Description of the task: Set down the final part of the listing, which starts at the line containing "Task: Open the Scissors" and runs to the last line, exactly and completely.

Given records:
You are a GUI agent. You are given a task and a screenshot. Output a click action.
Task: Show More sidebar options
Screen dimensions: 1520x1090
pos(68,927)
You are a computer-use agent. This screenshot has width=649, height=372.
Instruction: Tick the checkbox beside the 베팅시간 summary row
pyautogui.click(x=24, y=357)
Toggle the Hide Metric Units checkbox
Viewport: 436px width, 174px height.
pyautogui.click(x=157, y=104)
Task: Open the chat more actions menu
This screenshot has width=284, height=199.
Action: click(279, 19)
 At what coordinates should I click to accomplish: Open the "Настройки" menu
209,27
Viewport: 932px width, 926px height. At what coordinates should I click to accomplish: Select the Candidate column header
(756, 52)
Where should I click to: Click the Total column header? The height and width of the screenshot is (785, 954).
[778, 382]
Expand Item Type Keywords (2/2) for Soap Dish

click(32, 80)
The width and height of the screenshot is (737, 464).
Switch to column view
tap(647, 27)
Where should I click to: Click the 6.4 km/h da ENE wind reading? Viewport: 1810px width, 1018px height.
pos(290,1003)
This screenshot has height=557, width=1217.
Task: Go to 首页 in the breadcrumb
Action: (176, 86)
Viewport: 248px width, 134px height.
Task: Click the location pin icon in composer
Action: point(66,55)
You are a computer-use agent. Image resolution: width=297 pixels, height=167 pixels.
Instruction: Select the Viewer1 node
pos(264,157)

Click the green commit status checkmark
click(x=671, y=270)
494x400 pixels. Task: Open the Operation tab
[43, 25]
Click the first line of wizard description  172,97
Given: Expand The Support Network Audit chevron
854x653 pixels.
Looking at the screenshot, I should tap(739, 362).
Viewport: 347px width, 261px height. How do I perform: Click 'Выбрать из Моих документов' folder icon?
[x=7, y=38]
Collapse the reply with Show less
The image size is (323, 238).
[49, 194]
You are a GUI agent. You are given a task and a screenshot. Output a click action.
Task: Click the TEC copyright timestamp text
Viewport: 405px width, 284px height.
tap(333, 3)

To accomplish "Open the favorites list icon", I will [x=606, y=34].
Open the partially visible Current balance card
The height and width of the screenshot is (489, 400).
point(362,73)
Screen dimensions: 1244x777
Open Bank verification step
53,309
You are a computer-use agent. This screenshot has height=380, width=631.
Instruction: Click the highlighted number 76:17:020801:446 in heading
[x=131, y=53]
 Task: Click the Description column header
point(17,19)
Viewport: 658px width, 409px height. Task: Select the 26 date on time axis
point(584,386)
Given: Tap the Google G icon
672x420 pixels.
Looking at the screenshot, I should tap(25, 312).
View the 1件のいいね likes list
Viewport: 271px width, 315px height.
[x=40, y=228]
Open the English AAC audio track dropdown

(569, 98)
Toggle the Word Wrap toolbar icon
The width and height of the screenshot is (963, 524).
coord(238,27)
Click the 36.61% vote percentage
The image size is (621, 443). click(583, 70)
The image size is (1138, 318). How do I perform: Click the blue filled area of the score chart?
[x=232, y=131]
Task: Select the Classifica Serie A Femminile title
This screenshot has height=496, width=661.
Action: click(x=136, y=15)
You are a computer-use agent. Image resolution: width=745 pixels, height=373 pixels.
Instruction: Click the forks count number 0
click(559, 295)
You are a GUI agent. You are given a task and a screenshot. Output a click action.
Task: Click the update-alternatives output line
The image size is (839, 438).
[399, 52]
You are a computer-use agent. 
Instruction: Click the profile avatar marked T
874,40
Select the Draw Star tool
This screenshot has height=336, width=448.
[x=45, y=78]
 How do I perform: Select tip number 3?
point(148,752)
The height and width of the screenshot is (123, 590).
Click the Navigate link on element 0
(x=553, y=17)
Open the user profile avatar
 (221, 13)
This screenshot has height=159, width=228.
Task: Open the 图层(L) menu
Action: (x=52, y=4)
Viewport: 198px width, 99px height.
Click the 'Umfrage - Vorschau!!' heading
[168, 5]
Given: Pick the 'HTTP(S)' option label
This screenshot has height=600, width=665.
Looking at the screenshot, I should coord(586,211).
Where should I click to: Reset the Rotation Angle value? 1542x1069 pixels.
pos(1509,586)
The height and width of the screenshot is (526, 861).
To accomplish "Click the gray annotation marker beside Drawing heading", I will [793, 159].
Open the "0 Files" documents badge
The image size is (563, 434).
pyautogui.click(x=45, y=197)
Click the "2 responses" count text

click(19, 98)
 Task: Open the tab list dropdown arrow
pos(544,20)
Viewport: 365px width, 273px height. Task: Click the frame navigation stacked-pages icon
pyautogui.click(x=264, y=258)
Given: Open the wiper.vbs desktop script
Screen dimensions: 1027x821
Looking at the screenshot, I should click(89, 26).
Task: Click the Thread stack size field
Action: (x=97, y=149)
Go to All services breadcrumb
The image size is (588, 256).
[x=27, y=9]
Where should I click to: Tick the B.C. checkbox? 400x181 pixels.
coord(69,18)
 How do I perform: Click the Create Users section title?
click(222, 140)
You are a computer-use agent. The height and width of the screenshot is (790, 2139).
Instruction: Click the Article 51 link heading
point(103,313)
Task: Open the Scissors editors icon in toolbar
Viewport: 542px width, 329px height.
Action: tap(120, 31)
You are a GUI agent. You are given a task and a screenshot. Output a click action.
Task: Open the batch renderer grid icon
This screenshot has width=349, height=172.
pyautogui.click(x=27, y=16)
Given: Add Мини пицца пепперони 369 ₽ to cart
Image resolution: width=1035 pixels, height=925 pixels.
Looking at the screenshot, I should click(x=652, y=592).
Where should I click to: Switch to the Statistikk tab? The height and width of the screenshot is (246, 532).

Answer below:
Task: Open the Scissors editors icon in toolbar
Viewport: 542px width, 329px height.
Action: tap(120, 31)
You are a GUI agent. You are given a task and a screenshot. Output a click action.
Task: Open the batch renderer grid icon
This screenshot has width=349, height=172.
pyautogui.click(x=27, y=16)
Given: Add Мини пицца пепперони 369 ₽ to cart
Image resolution: width=1035 pixels, height=925 pixels.
Looking at the screenshot, I should click(x=652, y=592).
Where should I click to: Switch to the Statistikk tab? The height and width of the screenshot is (246, 532).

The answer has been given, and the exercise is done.